*EXTRACTED ENTRIES*
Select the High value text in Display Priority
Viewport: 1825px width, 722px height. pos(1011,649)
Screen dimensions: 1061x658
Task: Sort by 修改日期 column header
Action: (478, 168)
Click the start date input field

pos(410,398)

*WHAT YOU NEED TO DO*
Pull out every line of the data above that contains the word "value".

*RESULT FOR THIS EXERCISE*
Select the High value text in Display Priority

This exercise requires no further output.